The composed Containers are fed to a Layout, which can be handed to the Painter that does the actual mapping of instructions to pixels via PIL/Pillow.

from inkystock.layout import Layout

layout = Layout(root).layout()

# The canvas size is specified here with the layout
image = painter.paint((hello_world.width(), hello_world.height()), layout)

# the image render() method returns a Pillow image, this can then be saved or manipulated
image.render().save("./hello_world.png")

# the display() method configures the InkyPHAT driver and sends the image to the screen
painter.display(image)

hello, world!

Example code for hello world.

As "hello worlds" go it's quite verbose, but it works fine when putting lots of things together. See main.py and ui.py for more.

Adding a Stock Provider

A stock provider must provide both a current price quote, and historical prices.

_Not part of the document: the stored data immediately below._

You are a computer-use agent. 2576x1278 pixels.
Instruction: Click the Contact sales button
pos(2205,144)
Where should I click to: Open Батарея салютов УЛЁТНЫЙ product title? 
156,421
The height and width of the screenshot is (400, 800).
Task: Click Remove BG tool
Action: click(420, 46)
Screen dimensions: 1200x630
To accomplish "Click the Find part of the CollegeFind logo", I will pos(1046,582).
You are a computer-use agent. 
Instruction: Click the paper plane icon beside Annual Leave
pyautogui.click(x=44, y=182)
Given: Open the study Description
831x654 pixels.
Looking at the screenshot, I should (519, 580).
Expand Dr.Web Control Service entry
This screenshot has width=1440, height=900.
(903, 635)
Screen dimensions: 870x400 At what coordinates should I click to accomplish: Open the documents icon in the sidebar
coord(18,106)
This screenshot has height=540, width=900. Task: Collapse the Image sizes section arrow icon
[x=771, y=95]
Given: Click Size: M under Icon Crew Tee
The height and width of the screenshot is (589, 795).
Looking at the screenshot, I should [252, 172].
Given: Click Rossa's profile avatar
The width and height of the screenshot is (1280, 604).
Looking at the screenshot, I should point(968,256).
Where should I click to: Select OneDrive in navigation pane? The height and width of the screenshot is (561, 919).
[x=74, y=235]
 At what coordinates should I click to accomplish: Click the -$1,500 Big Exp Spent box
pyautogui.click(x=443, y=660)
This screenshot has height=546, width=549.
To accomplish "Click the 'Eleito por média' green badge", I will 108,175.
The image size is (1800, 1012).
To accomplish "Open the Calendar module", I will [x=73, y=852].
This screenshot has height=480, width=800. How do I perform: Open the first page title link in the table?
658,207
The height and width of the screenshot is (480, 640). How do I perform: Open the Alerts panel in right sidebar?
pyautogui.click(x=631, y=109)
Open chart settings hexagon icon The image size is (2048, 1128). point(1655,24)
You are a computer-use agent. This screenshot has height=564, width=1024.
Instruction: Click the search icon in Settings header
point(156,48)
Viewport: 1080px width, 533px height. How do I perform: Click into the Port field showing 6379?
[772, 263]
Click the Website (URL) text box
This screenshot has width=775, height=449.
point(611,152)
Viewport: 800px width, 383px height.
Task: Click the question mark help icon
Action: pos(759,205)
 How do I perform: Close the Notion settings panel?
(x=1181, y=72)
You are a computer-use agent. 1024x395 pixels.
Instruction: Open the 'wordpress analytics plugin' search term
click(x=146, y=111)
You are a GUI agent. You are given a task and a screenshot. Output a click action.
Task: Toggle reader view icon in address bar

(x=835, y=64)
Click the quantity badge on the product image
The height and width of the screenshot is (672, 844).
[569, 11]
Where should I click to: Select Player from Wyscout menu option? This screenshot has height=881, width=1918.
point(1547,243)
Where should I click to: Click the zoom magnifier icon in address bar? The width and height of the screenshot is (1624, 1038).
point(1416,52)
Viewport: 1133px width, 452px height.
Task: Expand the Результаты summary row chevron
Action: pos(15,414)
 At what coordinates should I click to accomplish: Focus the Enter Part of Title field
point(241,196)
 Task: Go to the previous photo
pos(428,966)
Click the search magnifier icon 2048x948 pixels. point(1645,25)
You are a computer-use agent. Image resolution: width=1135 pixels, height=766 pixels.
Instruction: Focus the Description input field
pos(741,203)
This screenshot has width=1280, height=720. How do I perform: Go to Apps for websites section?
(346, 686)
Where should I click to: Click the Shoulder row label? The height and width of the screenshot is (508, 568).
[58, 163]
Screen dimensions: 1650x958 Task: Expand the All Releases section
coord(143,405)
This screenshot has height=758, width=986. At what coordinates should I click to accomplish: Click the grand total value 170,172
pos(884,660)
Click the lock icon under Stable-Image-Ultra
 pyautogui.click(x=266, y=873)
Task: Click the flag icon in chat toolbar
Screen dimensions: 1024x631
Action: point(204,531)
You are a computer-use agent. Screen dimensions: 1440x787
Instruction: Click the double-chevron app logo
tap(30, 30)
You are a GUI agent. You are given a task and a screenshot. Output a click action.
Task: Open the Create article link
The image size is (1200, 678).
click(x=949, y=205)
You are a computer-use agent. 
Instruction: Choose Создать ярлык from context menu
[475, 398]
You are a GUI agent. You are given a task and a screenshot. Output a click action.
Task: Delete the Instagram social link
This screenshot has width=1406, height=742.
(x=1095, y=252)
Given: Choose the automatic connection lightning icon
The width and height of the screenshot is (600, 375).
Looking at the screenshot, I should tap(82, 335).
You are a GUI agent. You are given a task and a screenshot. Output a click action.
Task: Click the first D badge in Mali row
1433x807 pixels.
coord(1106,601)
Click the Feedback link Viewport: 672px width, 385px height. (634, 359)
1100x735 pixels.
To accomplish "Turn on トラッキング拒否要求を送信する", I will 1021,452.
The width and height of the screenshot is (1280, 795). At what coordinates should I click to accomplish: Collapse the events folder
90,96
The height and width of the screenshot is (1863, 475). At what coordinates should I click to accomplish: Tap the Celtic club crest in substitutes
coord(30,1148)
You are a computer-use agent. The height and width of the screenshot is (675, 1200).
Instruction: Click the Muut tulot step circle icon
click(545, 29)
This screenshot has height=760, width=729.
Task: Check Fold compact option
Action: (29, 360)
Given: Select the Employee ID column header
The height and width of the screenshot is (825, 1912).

If adding a third-party client, it should not pull in pandas or other large dependencies. I'd much prefer an implementation that just uses requests to interact with the relevant API endpoints.

Providers tried/rejected:

  • Alpha Vantage: only supports historical data
  • Coindesk: only supports Bitcoin

Disclaimer

I feel silly putting this disclaimer here, but:

This project intended for entertainment purposes only.

It is not intended to be investment advice. Seek a duly licensed professional for investment advice.

Just in case you were thinking of building a financial strategy based on a cat-meme hobby project 😅

It is also very much a work-in-progress / testing ground for things I wanted to play around with (like Pydantic, writing a layout engine, etc).